In this paper we extend the dimensionality of the standard income taxation problem. Specifically, we allow agents to purchase at a price, from the government, discounts on their marginal tax rates. Consequently agents have two decision variables: the level of income they choose to earn and the magnitude of discount they want to purchase at a given price. By rationally choosing to purchase discounts agents face lower effective marginal tax rates, which enhances efficiency. At the same time agents pay a price for the discounts, which can compensate for a shortfall in revenue resulting from lower e?ective marginal tax rates.
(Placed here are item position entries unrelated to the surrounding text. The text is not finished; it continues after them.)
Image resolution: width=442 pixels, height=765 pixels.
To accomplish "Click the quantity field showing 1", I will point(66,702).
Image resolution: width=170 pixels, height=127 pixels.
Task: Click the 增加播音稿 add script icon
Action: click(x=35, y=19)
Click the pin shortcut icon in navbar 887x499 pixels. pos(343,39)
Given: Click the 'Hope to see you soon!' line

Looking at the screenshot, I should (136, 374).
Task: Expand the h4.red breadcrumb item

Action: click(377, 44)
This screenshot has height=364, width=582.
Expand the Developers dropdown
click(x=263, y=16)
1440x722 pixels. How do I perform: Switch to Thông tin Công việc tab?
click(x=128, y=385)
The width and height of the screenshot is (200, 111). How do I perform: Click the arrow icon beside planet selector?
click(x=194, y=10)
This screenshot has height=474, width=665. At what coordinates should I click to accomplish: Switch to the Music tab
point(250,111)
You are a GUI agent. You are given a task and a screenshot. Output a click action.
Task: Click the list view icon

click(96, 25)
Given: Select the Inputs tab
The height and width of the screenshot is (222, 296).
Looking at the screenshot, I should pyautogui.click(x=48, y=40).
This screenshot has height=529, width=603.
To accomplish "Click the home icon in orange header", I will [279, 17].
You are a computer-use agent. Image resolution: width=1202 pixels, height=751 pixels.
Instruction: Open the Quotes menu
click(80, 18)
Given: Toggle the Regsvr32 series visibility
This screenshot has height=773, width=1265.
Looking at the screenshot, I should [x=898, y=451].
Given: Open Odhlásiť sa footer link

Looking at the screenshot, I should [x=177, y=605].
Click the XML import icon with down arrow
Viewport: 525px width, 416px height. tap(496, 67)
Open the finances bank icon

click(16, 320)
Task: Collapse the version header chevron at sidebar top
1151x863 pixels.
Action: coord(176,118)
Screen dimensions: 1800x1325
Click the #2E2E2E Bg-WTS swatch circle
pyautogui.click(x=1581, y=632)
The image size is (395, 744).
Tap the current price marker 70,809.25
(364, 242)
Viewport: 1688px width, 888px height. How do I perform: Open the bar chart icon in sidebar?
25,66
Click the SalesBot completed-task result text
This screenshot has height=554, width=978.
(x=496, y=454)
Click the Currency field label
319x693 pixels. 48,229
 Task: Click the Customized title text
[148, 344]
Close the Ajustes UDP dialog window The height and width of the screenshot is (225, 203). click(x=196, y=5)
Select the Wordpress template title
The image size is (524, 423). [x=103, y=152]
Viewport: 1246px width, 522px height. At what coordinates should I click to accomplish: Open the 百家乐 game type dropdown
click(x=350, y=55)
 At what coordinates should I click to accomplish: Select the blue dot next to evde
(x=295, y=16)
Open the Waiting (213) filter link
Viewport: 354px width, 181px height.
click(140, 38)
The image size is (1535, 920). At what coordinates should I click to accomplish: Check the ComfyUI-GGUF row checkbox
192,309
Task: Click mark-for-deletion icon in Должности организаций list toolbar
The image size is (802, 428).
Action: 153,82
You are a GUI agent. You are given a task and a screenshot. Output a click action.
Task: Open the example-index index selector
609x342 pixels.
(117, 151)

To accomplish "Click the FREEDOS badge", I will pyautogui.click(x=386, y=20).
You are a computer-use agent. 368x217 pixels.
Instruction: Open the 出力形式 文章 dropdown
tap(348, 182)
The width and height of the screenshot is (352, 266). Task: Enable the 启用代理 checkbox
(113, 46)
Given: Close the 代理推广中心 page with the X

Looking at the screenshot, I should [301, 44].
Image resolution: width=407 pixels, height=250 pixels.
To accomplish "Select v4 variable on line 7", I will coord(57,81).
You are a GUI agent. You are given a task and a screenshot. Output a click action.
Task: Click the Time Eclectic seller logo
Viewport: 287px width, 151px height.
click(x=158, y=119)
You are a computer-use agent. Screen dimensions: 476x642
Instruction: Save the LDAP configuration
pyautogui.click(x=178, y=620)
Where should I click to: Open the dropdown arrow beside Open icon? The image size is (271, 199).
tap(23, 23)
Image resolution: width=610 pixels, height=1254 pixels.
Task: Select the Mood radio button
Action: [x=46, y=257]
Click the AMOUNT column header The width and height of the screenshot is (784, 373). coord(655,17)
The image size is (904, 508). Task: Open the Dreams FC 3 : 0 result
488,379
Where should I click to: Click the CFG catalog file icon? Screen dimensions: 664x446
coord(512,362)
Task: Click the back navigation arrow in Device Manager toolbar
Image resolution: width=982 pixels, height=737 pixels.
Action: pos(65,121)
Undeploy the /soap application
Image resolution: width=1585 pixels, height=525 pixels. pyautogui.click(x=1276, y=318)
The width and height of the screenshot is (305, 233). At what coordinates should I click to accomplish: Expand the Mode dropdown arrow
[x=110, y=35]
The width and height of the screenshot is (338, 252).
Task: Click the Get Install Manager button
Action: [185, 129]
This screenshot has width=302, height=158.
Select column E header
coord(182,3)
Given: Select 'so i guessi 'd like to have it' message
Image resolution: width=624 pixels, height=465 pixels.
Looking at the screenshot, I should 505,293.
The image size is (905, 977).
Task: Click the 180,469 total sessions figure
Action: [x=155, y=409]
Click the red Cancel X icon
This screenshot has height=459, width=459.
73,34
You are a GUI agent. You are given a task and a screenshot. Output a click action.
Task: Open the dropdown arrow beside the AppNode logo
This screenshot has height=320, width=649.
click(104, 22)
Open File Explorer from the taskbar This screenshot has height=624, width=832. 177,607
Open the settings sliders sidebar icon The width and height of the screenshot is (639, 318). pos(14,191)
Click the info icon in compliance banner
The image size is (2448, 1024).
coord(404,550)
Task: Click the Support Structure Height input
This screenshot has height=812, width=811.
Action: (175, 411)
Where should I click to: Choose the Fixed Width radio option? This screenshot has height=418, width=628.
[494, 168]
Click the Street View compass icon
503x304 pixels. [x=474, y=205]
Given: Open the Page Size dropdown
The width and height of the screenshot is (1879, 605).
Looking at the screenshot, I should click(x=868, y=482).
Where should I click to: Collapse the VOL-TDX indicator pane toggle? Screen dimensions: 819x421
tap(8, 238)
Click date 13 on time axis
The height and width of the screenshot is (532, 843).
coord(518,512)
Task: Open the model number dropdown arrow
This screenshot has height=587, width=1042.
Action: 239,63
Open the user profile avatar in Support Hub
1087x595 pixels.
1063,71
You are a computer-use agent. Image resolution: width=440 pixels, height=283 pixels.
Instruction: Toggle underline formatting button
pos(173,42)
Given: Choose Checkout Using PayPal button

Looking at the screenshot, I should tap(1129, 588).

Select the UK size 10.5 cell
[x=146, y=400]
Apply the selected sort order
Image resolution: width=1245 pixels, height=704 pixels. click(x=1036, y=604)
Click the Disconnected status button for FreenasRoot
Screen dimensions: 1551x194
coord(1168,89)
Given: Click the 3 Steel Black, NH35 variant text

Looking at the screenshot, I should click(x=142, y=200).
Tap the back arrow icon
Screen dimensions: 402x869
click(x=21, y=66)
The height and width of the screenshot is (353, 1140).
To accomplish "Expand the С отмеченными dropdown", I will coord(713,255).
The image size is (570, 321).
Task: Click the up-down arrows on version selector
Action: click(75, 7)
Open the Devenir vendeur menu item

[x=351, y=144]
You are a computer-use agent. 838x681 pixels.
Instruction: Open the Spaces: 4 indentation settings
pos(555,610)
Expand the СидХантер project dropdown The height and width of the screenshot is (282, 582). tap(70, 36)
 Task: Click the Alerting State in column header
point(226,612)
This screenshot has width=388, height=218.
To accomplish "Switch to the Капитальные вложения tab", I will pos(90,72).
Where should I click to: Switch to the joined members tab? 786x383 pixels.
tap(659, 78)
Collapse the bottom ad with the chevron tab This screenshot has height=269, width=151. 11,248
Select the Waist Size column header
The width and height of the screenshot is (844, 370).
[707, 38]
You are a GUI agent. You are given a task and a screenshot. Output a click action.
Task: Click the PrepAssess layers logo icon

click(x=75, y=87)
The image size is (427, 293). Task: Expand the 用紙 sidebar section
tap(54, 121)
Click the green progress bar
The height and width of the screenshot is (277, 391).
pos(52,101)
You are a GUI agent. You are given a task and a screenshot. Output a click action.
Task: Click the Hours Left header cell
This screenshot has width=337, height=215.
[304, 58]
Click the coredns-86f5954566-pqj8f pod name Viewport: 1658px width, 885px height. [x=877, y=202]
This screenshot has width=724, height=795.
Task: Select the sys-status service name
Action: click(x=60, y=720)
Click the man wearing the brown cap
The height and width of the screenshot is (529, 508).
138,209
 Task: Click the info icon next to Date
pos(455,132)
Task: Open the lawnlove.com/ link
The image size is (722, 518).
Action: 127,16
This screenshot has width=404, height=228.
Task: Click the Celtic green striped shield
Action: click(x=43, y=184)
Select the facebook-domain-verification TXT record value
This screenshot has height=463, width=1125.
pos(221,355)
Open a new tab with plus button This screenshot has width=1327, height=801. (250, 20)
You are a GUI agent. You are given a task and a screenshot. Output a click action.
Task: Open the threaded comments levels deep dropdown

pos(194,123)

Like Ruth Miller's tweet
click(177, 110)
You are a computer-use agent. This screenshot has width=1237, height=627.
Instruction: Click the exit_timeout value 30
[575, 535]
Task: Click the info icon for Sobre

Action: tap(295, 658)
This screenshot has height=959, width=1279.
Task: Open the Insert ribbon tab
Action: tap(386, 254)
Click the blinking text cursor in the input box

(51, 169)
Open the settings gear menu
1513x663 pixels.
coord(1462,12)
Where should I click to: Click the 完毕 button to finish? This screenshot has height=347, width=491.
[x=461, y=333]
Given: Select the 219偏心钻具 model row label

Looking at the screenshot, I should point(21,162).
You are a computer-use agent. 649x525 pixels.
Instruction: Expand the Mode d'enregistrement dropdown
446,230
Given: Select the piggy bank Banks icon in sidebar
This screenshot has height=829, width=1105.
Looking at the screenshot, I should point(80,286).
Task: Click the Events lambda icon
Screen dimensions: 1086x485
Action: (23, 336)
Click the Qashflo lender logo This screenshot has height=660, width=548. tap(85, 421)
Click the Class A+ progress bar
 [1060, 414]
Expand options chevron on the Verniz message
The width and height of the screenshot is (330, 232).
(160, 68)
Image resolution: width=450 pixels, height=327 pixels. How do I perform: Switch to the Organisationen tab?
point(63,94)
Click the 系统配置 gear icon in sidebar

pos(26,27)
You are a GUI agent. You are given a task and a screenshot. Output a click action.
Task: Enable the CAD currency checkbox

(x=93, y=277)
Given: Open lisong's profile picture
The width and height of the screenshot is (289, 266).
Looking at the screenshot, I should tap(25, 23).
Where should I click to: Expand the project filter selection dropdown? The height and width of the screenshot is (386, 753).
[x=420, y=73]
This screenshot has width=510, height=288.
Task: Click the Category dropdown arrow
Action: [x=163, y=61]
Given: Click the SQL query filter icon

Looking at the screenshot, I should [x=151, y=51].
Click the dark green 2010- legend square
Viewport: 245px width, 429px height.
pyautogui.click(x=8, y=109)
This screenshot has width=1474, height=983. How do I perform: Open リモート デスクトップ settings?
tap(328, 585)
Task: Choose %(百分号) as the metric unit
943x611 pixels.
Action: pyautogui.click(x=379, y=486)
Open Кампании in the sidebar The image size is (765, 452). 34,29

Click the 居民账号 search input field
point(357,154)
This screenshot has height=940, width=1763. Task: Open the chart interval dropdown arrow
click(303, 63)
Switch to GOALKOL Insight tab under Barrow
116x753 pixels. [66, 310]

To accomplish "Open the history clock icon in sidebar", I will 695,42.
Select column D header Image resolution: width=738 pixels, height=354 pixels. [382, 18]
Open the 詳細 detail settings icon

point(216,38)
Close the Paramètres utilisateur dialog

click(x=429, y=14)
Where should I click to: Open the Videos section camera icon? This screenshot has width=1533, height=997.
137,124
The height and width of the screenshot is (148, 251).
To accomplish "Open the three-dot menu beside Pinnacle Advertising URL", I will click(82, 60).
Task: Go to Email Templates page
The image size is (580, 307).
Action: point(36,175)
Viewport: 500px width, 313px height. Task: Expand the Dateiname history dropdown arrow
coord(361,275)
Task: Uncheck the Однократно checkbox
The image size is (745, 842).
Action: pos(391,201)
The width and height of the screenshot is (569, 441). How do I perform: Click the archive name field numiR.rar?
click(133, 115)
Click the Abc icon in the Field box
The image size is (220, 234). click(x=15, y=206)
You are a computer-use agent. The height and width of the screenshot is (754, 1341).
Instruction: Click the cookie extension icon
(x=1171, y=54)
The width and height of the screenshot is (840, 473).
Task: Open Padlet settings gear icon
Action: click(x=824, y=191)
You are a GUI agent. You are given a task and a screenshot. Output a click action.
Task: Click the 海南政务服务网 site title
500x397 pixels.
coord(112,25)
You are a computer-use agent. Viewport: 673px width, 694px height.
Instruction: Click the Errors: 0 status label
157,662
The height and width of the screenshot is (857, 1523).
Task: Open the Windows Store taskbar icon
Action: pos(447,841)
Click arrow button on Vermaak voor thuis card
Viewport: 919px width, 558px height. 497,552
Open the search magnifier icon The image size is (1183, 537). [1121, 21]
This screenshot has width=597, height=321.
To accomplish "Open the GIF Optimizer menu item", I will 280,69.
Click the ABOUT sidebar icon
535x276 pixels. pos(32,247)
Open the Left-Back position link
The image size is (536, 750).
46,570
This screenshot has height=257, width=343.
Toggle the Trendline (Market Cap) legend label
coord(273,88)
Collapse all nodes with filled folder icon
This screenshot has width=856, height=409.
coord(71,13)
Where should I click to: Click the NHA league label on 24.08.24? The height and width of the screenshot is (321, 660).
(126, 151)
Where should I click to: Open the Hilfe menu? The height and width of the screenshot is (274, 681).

We show, in the case of the CRRA utility function, that for any tax function it is always possible to construct the corresponding discount price function that leads to a strict Pareto improvement through trade in discounts and that ensures that revenue collected is unaffected when trade in discounts is permitted. In addition, we show that a fat tax or a piece-wise linear tax function are never optimal in the Mirrlees's sense. Similarly, we argue that trade in discounts can lead to a Pareto improvement over the allocation induced by any tax function, including Mirrlees's solutions, that has an existing inverse and is differentiable. We also show that the standard asymptotic result of zero marginal tax rate at the top of income distribution can be extended to an open set. It is shown in the dynamic context that no tax function can be optimal unless it is conditioned on the entire income history.